EXTRACTED RECORDS Block Start
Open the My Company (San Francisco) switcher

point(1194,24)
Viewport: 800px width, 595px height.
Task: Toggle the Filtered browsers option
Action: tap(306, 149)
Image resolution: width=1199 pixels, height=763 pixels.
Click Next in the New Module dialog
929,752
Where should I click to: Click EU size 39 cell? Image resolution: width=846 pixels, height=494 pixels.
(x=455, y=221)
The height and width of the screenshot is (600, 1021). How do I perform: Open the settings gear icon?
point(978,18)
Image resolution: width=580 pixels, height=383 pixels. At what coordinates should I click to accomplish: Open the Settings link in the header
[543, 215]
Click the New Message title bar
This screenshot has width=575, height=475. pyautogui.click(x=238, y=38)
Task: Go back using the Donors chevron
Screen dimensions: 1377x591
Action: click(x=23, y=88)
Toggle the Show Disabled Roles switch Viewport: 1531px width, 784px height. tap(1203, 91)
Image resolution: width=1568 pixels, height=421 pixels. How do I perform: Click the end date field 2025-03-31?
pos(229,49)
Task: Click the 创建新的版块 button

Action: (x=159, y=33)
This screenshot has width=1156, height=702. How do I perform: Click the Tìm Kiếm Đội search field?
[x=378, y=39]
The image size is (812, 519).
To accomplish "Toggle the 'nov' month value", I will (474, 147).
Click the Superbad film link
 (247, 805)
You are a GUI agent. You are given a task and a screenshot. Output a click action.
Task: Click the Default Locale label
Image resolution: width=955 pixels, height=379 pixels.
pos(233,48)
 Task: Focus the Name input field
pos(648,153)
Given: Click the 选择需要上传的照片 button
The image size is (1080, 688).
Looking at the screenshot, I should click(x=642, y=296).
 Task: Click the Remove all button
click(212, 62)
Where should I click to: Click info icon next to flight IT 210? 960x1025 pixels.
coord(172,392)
EXTRACTED RECORDS Block End
*ACTIVITY*.
Repeat only the lines running from the line that contains "Where should I click to: Click EU" through the last line above, inclusive.

*RESPONSE*.
Where should I click to: Click EU size 39 cell? Image resolution: width=846 pixels, height=494 pixels.
(x=455, y=221)
The height and width of the screenshot is (600, 1021). How do I perform: Open the settings gear icon?
point(978,18)
Image resolution: width=580 pixels, height=383 pixels. At what coordinates should I click to accomplish: Open the Settings link in the header
[543, 215]
Click the New Message title bar
This screenshot has width=575, height=475. pyautogui.click(x=238, y=38)
Task: Go back using the Donors chevron
Screen dimensions: 1377x591
Action: click(x=23, y=88)
Toggle the Show Disabled Roles switch Viewport: 1531px width, 784px height. tap(1203, 91)
Image resolution: width=1568 pixels, height=421 pixels. How do I perform: Click the end date field 2025-03-31?
pos(229,49)
Task: Click the 创建新的版块 button

Action: (x=159, y=33)
This screenshot has width=1156, height=702. How do I perform: Click the Tìm Kiếm Đội search field?
[x=378, y=39]
The image size is (812, 519).
To accomplish "Toggle the 'nov' month value", I will (474, 147).
Click the Superbad film link
 (247, 805)
You are a GUI agent. You are given a task and a screenshot. Output a click action.
Task: Click the Default Locale label
Image resolution: width=955 pixels, height=379 pixels.
pos(233,48)
 Task: Focus the Name input field
pos(648,153)
Given: Click the 选择需要上传的照片 button
The image size is (1080, 688).
Looking at the screenshot, I should click(x=642, y=296).
 Task: Click the Remove all button
click(212, 62)
Where should I click to: Click info icon next to flight IT 210? 960x1025 pixels.
coord(172,392)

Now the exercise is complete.